▸ **Wybrany fragment**
Z perspektywy XXI wieku widać, że Polscy konstruktorzy popełnili karygodny błąd stawiając na Wilka.

Ale to nie było motywem artykułu. To nawet nie zostało wspomniane w artykule!!!


Natomiast co do szczegółów: Tak, Vulture, to - przynajmniej jeśli chodzi o wymiary główne silnika - nic innego, jak dwa Peregrine'y . Tak, kolejność powstawania duetu Vulture - Peregrine była inna niż Mars-Foka, ale chyba nie ma to nic do rzeczy. Tak, mało prawdopodobne, że Wilk z 440-konnymi Fokami osiągnąłby prędkość 520 km/h, ale Foki miał mieć znacznie większą moc, a Wilk osiągać znacznie mniejszą prędkość. Tak, Peregrine nie jest "mały" - przynajmniej w porównaniu do Foki. Ale ja napisałem tylko, że Peregrine jest "mniejszy od Vulture'a". Peregrine nigdy nie był konkurentem dla Merlina, czy raczej Merlin, nigdy nie był konkurentem dla Peregrine'a. (Odpowiedzią dlaczego, jest sygnatura Merlina - 'PV' co goście z R&R tłumaczyli jako "prywatne przedsięwzięcie".)


Jak to było z Peregrinem?

Pod koniec lat trzydziestych RAF chciała otrzymać docelowy, szybki, potężnie uzbrojony myśliwiec.
(Warto przypomnieć, że tzw. "specyfikacje" to - wbrew pozorom - nie wszystko, a jedynie wygania stawiane konkretnym samolotom!)
Z powodów pozamerytorycznych nowym, docelowym, potężnym myśliwcem miał być samolot produkowany przez Hawkera.
Miał on być napędzany 2000-konnym silnikiem i nazywać się Hawker Tornado.
Silnikiem dla Tornado miał być R&R Vulture (albo Napier Sabre - również 24-cylindrowe silnik rzędowy).

(Pod koniec lat trzydziestych RAF chciała otrzymać docelowy, szybki, potężnie uzbrojony bombowiec. Z powodów pozamerytorycznych miał nim być Avro Manchester... napędzany R&R Vulture.)

R&R Vulture był nadzieją RAF - drogą, skomplikowaną, potężną, zarezerwowaną dla sztandarowych programów zbrojeniowych.

Ze względu na "nawarstwienie się przejściowych trudności o obiektywnym charakterze" inne firmy dostały szanse na produkcję samolotów - Westland opracował szybki, potężnie uzbrojony myśliwiec, napędzany - zamiast jednym potężnym 24-cylindrowym potworem - dwoma 12-cylindrowymi silnikami Peregrine.

I - przynajmniej do wprowadzenia do służby Hawkera Tornado - to miał być podstawowy myśliwiec RAF.

Tymczasem produkowano przejściowy samolot myśliwski wyposażony w przejściowy, prowizoryczny silnik - Spitfire'a z Merlinem.

▸ **Wymagania ćwiczenia**
**1.** Przepisz z wybranego fragmentu tekst, zaczynając od „(Pod koniec lat” i kontynuując aż do „napędzany R&R Vulture.)”.
**2.** Wypisz wszystkie samoloty, które wybrany fragment wymienia z nazwy.
**3.** Jakiej mocy silnik miał według wybranego fragmentu napędzać Hawkera Tornado?
Dalsze wiersze to odrębny materiał, niezwiązany z wybranym fragmentem.

▸ **Podane informacje**

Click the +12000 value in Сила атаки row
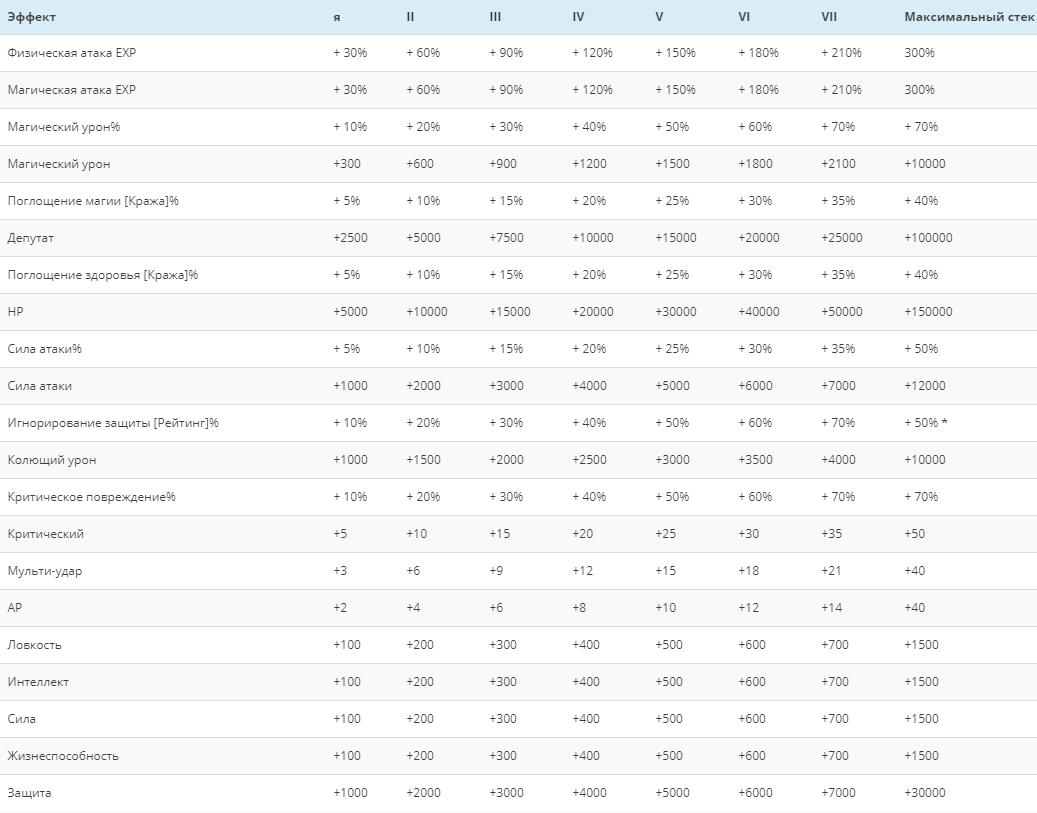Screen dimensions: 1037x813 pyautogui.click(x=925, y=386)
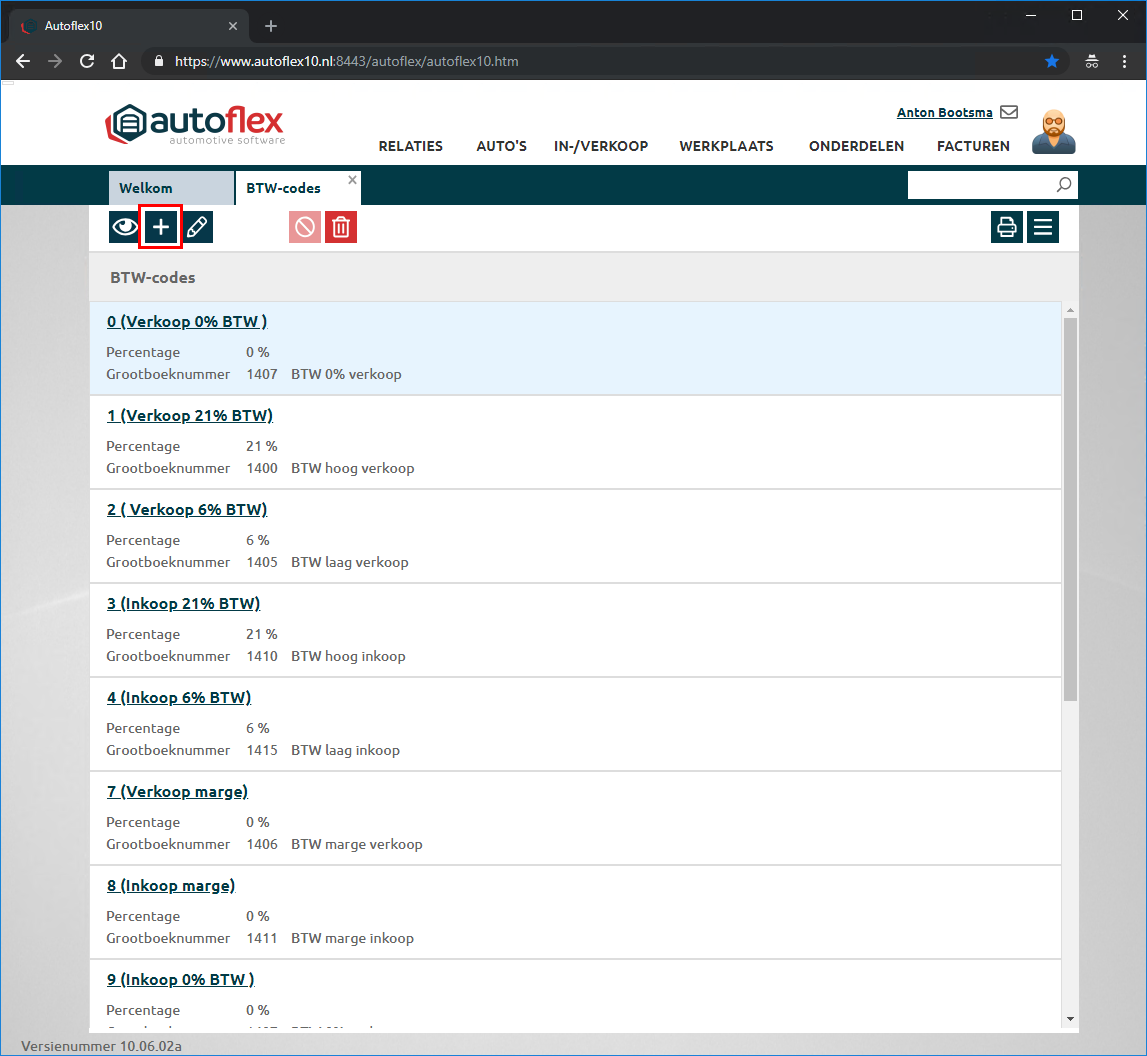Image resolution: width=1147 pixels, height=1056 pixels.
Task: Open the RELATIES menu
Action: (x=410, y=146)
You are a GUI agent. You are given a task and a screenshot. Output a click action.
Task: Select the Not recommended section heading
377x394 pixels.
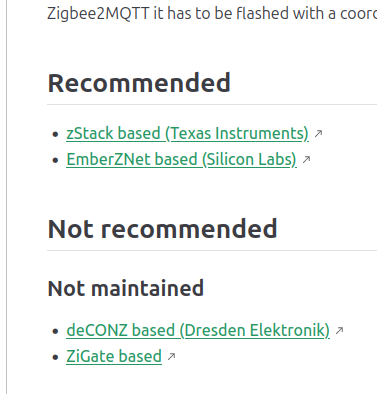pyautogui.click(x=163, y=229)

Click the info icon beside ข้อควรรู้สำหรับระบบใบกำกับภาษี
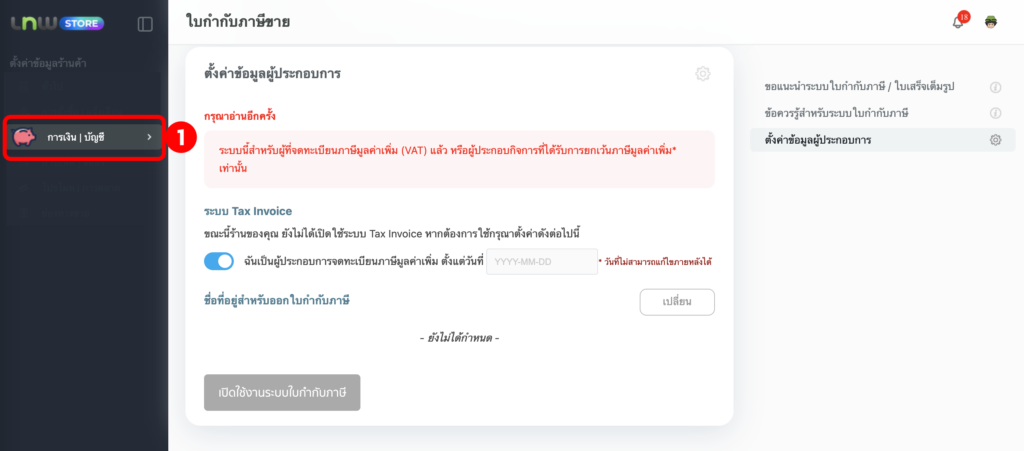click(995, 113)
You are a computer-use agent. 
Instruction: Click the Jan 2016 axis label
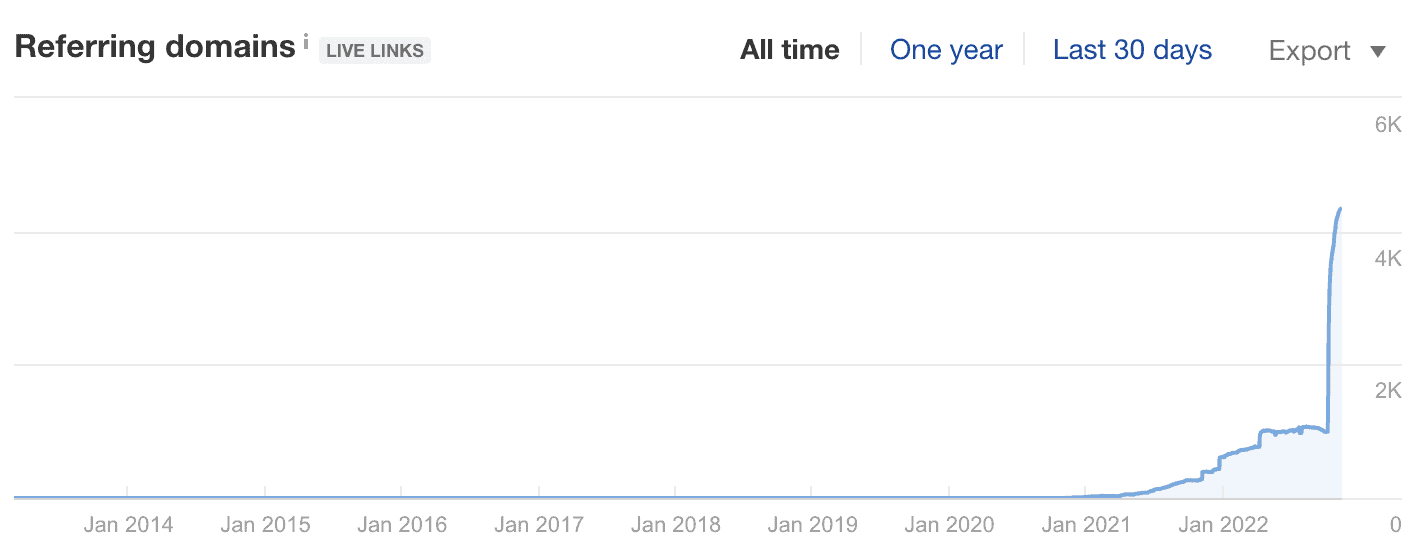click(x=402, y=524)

▸ **Zestaw odpowiedzi**
**1.**
(Pod koniec lat trzydziestych RAF chciała otrzymać docelowy, szybki, potężnie uzbrojony bombowiec. Z powodów pozamerytorycznych miał nim być Avro Manchester... napędzany R&R Vulture.)

**2.** Wilk, Hawker Tornado, Avro Manchester, Spitfire

**3.** Silnik o mocy 2000 koni.